Concurrently, I was learning more about Makah (and Northwest Coast Native) culture and art through involvement with my students and the Neah Bay community. I saw many prints, paintings, and carvings representing birds, but all had cultural significance and were much more that purely decorative works of art. They were visual keys to rights and privileges owned by individual families and had a cultural component that I could never achieve. However, many of my first paintings included thunderbird motifs as I was trying to learn the two-dimensional Northwest Coast art style.
When I began to incorporate Celtic art into my designs, I turned to the Book of Kells for inspiration and ideas. In particular, I studied many designs including bird motifs and the Eagle of St. John, and all added to my learning. Again, these bird motifs symbolically had cultural significance, but in this instance were directly connected to medieval Christianity.
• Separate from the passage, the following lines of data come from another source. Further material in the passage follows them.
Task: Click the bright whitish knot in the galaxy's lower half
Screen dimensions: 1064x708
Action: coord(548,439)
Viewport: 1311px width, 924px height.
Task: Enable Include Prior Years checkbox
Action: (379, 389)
The Capercaillie Drum I painted in 1995 was the first attempt to blend Northwest Coast Native art with Celtic design elements gleaned from the Book of Kells.
When I became familiarized with the Arts & Crafts Movement, I continued to add levels of meaning to my choice of painting bird motifs. British architect and designer Charles Francis Annesley Voysey stressed symbolism and meaning in his designs. To Voysey, birds were “a joyful symbol of unspoilt nature” (Isabelle Anscombe in Archibald Knox by Stephen A. Martin, ©2001, page 99). He saw the eagle as “the highest flier and furthest seer”. To him eagles were representative of aspiration and revelation; “the heavenward quest” (see CFA Voysey, Wendy Hitchmough, ©1995, pages 142-143). This supported my belief in birds, through their ability to fly, as symbolizing the interfaces between heaven and earth. Two other British designers also played a large part in influencing my designs: Archibald Knox and M.H. Baillie Scott.
Archibald Knox has greatly influenced my art over the years. Knox’s personal symbol was a bird, and he used it in many forms. The ones that interested me the most were the birds he drew for the Douglas Secondary School Book of Remembrance. One particular page illuminated by Knox lists the names of those from the school who served in the Great War. Knox’s “silent birds” sit on the names of those who died in the war (see page 174 in Stephen A. Martin’s Archibald Knox, ©2001). I used Knox’s “silent birds” in my 2011 painting Patiently Waiting to symbolize the spirits of the dead.